Posted 06 June 2006 - 12:12 PM
Not a p***ing contest, but I have been working on the hardware of computers since 1968, and PC's in particular since 1983.
Much of what MGDX says is true; he should listen to his own post.
The electromigration problem is exactly what "ages" the chips. It happens gradually over a period of months and years, assuming the ambient temperature is maintained in the usual manner within typical computer cases.
Moreover, it is totally predictable for any temperature and this principle is what is used to test RAM chips as they are made.
To ensure reliability, sample chips are tested using accelerated methods, which is just another way of saying they HEAT UP the chips, very similar to what overclocking does, as MGDX describes. The net effect is the same, namely a chip whose absolute access time is now longer/slower. The heat can be obtained by putting it into a temp-controlled oven, over-volting/over-clocking, or a combination of techniques. No matter how you get there, the chips are now "aged" essentially simulating the same effect that would happen over a larger course of time at more moderate temperatures.
Once "aged to perfection" by these methods, the access time to reliably get data from the chips is clearly worse than when it was new, sans electromigration that hasn't happened [yet]. Reputable memory makers use this ultimate access time to be programmed into the SPD chip on the DIMM module [including hopefully a little safety factor in case the tested chip is NOT quite representative of its batch-mates, since only samples are taken, NOT every chip!]. The result should be a memory module that will not ever fail in normal use for the foreseeable future. Hopefully this is what most of you see in your computers. As such, while the absolute access time [when NEW] far exceeds what is being required of it, as the chips age, the absolute access time is longer, but never so long as to tax what is demanded of it by the SPD chip, set to require merely the ultimate longer time due to the aging process, etc.
The problem is there are sleazy manufacturers, some with cutesy names with three letters in them, that violate the entire process. They buy what amounts to reject quality or marginal quality stuff that will NOT hold up with time. Simply put, the ultimate absolute access time violates the value programmed into the SPD chip, so eventually these crap parts WILL fail due to aging. They use parts that POSSIBLY could have been fine, had the SPD chip been programmed to properly account for the predictable degradation, but then some people would notice the slower performance from day one because the timing is now much slower than you would want.

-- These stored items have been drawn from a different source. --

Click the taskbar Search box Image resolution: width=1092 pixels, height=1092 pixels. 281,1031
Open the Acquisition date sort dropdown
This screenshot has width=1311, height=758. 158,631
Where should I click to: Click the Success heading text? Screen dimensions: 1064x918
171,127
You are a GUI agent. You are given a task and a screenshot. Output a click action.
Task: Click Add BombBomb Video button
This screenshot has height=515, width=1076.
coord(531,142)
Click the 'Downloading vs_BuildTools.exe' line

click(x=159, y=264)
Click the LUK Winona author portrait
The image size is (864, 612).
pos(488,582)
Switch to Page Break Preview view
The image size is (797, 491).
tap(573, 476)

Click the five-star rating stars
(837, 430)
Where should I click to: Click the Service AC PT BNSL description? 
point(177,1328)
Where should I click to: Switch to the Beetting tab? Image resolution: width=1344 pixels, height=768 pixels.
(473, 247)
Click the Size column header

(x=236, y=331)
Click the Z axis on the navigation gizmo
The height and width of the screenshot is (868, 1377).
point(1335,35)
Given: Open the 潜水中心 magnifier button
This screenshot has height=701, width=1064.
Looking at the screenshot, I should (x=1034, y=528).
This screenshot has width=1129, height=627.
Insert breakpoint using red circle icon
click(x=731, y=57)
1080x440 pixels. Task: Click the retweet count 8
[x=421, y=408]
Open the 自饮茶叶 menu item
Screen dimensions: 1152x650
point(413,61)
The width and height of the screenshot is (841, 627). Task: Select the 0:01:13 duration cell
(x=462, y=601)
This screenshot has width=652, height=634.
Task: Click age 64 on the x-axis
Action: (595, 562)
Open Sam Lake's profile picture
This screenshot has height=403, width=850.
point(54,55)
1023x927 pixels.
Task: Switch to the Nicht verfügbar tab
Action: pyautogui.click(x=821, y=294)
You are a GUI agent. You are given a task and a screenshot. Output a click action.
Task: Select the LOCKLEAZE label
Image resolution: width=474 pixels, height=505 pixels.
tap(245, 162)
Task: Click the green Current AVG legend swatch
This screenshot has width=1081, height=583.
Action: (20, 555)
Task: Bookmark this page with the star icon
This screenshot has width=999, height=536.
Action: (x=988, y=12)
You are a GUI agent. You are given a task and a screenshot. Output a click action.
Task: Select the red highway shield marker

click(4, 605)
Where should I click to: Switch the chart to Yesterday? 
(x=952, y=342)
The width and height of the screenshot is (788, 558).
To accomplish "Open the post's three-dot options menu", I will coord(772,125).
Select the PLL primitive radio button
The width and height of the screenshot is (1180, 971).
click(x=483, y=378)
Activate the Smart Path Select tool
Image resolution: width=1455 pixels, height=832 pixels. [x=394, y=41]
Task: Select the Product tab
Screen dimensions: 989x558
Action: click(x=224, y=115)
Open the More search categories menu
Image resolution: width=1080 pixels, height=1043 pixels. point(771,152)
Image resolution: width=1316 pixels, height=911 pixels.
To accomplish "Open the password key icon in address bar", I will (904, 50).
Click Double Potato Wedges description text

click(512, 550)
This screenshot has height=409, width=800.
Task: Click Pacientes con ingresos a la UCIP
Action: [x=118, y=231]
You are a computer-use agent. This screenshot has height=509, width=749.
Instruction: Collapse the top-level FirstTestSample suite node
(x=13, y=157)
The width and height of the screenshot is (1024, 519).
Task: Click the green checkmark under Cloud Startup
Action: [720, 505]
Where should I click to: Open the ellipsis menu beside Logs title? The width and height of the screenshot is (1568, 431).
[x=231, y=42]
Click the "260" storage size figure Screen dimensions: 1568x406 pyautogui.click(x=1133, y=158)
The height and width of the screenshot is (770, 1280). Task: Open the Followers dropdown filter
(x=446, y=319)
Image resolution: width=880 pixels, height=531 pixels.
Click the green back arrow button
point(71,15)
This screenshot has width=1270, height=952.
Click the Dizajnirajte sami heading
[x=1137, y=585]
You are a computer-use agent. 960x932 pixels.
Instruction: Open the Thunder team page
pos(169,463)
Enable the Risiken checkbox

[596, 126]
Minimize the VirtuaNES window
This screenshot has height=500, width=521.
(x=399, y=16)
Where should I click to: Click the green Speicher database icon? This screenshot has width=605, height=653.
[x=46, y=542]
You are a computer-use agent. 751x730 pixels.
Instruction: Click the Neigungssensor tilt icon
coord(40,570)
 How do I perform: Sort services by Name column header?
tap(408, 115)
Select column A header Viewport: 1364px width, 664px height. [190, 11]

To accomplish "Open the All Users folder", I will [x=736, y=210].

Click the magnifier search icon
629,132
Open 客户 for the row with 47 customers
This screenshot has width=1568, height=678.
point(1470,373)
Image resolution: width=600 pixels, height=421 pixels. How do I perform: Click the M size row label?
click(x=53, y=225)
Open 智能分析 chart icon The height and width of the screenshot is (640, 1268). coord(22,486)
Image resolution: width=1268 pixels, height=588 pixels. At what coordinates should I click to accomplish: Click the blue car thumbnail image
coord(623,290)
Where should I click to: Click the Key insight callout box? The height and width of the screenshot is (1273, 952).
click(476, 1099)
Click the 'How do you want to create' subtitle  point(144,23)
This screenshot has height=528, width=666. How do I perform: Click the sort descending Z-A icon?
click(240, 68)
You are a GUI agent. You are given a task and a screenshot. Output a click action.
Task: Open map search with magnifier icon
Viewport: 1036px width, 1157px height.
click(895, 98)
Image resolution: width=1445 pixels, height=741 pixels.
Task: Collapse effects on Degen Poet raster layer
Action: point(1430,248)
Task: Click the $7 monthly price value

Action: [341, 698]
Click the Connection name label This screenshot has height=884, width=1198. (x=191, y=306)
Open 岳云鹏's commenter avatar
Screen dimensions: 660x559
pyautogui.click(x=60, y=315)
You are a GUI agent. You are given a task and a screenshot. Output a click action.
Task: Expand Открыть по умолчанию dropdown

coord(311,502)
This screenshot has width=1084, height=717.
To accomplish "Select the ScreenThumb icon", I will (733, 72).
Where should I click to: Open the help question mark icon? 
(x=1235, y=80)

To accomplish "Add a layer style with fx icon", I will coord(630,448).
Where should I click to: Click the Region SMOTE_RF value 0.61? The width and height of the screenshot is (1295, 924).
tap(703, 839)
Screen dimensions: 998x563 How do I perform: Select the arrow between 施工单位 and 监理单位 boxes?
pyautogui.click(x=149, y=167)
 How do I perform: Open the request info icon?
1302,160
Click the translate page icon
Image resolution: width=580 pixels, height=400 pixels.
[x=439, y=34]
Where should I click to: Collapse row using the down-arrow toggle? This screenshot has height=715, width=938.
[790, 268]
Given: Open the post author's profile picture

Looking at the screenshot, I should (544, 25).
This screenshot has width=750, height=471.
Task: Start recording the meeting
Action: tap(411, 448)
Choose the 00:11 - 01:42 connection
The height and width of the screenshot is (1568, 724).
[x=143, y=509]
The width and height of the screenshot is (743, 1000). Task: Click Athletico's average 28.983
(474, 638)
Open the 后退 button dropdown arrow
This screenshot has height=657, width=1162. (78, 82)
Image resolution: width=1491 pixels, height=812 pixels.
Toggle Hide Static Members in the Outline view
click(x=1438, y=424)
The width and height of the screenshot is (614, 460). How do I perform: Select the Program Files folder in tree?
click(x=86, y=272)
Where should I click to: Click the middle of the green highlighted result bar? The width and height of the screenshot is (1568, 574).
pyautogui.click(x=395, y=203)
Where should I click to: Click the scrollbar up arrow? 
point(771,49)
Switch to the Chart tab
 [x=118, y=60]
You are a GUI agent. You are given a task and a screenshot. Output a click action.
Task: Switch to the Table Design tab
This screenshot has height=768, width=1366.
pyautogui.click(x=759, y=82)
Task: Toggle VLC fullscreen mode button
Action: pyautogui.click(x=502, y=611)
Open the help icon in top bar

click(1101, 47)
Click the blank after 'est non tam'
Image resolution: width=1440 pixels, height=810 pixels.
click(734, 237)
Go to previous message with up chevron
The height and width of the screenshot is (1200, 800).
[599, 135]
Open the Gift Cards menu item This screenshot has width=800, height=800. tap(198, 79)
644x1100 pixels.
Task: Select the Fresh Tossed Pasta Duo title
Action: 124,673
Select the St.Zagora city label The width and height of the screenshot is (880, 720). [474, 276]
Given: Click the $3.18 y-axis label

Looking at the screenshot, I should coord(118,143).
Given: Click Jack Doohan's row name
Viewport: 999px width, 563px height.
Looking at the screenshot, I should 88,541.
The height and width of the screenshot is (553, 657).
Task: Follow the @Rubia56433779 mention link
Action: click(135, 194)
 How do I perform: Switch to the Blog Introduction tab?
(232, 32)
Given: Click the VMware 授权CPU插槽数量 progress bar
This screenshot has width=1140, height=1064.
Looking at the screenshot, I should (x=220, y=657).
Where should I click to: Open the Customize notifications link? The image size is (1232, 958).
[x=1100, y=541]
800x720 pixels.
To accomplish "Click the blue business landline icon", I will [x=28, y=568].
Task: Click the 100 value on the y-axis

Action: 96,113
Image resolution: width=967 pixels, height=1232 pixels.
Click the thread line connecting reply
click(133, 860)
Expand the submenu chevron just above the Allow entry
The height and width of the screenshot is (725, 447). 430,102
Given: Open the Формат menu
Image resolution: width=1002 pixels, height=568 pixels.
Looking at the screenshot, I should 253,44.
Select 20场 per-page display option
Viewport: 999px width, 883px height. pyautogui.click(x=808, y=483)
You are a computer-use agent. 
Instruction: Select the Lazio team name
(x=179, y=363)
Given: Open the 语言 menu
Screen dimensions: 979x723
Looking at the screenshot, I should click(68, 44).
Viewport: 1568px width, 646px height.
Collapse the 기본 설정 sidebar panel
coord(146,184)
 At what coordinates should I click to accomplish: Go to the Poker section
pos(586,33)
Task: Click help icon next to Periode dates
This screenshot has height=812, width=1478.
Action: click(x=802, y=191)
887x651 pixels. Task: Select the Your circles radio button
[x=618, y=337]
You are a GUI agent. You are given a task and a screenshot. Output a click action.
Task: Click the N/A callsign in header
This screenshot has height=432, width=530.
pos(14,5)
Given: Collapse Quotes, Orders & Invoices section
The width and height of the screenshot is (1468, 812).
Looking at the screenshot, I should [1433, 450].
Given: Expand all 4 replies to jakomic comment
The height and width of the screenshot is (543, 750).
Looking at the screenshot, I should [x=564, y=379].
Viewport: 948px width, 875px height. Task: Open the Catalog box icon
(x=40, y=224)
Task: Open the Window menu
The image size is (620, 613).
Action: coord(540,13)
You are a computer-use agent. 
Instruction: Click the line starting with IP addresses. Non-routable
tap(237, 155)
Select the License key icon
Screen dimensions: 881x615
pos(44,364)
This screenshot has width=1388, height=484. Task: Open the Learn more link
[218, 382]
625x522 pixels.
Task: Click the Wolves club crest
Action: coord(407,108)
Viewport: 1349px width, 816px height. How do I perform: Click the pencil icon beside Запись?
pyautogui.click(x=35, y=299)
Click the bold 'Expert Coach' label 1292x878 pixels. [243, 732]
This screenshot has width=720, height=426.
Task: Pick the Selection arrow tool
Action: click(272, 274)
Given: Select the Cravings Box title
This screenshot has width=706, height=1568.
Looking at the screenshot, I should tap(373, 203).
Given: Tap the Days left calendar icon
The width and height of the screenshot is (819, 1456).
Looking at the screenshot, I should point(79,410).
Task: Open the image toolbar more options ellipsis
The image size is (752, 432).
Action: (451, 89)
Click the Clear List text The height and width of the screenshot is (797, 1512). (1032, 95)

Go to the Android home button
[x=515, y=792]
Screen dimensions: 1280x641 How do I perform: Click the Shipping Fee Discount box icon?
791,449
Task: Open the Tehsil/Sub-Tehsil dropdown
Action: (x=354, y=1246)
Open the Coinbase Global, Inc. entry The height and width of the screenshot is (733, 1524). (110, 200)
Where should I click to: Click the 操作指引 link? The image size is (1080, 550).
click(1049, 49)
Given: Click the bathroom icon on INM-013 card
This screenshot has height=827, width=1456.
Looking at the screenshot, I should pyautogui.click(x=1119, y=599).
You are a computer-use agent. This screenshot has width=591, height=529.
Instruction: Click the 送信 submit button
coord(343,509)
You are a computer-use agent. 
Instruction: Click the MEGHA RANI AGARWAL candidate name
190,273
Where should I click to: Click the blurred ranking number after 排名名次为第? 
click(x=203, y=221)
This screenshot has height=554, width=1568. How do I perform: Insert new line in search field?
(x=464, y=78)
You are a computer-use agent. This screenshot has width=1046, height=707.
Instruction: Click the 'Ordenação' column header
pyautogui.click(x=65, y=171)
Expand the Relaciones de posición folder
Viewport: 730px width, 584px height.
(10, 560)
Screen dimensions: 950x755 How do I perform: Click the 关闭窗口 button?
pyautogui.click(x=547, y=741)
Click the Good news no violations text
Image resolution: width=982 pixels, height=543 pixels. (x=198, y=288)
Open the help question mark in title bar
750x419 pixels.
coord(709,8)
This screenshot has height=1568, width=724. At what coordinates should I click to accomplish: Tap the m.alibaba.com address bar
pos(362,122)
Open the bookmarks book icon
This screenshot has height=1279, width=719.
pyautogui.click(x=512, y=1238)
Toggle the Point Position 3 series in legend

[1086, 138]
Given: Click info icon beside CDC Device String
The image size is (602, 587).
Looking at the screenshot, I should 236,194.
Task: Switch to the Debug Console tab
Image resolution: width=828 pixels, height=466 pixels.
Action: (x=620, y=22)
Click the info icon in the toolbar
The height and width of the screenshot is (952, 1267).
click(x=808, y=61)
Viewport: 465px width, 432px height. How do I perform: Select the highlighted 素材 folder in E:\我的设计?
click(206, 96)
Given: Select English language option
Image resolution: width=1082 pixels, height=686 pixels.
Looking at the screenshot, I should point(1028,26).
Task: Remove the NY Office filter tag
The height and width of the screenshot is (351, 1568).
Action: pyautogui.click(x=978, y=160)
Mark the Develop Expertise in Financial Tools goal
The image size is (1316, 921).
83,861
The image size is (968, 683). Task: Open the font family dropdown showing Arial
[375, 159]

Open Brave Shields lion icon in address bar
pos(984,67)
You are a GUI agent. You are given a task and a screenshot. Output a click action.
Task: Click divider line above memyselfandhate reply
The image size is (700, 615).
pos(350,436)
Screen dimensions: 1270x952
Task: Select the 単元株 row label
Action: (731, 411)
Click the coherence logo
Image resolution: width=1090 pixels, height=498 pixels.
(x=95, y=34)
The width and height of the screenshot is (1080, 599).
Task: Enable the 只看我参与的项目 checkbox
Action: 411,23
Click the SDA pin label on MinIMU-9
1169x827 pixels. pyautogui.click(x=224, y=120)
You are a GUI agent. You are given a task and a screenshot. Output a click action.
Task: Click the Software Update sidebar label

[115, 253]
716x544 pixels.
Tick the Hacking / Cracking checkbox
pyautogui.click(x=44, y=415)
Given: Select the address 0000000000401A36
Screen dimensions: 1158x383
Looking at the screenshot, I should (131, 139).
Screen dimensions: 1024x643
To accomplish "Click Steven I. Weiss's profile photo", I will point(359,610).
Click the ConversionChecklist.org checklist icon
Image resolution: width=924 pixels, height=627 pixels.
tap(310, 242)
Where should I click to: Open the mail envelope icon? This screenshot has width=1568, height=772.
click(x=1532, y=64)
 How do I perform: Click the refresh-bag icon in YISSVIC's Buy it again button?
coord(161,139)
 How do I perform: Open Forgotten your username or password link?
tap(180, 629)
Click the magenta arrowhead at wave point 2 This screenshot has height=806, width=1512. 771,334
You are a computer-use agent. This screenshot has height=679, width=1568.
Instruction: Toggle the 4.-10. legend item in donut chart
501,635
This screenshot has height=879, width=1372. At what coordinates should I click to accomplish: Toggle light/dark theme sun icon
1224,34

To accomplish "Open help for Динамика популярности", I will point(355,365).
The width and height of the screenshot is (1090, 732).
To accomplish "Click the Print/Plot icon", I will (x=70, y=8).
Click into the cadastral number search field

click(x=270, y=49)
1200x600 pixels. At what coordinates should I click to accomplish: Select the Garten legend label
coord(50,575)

Back in the "old days" [in the '80's], every board had wait-state jumpers to accomodate almost anything you could get for the boards. [Apparently few of you remember the boards with the multiple rows of chips which had capacities like 256K x 1 and 64K x 1. Yes, these are socketed chips with a total capacity of 64K for the small ones and 256K for the large ones. Do the math and see how many sockets it takes to FULLY populate a board out to a mighty 640K [the most memory ANYONE would ever need! Or so said IBM back then!] using a bunch of 256K chips to get to 512K bytes, and the 64K chips to get to 640K, etc.] For motherboards like that, you had to conservatively set the wait-state jumpers for the RATED memory speed, but there always was a joker or two who thought they could get "something for nothing" and just hand-waved settings that would get a faster machine that worked for a few months, only to have to set it to what was recommended in the first place in order for the machine to even work at all! Again, normal migration aging at work, etc.
And of course, there were some unscrupulous memory suppliers as well [not necessarily even having names, alphabet soup or otherwise!] selling essentially reject chips that BARELY worked as marked, only to age into total unreliability or even inability to even boot up, etc. Some were so bad that setting the absolute maximum wait-states couldn't make it work properly, such was the brazenness of selling junk, etc.
We went through a period of CPU counterfitting as well [I believe recently with regard to some AMD CPU's being mis/re-marked] back in the Pentium days. Essentially, P-75 was being passed off as a P-133 by removing Intel's speed rating silk-screen and replacing it with the bogus over-rating.
Some of the chips work perfectly fine as P-133, simply because, as new, migration hadn't set in yet. As the chip ages, it becomes impossible to use at that much of an overclock, and will work perfectly fine, but only as a P-75 as it REALLY originally was rated. [I once had one of these fakes in my hand. The subtle giveaway is that REAL Intel speed marking is done LATER and as such, the silk-screen never quite lines up with the rest of the markings on the chip; go look at any of the grey ceramic P chips [before the green ones]. But the counterfitters used bogus marking machines that ALWAYS lined up, etc.]
Electromigration is normal, expected, and can be dealt with. For the most part it is so. As such, most CPU's and memory don't ever see reliability problems, because the aging is built into the design. For the rest, you get fore-shortened product life as you are cheated. In a world with automatic SPD timing, it's easier to rip people off, and it is happening to a few, but just enough that you need to be aware of it.
cjl (using knowledge, experience, and facts, not intuition)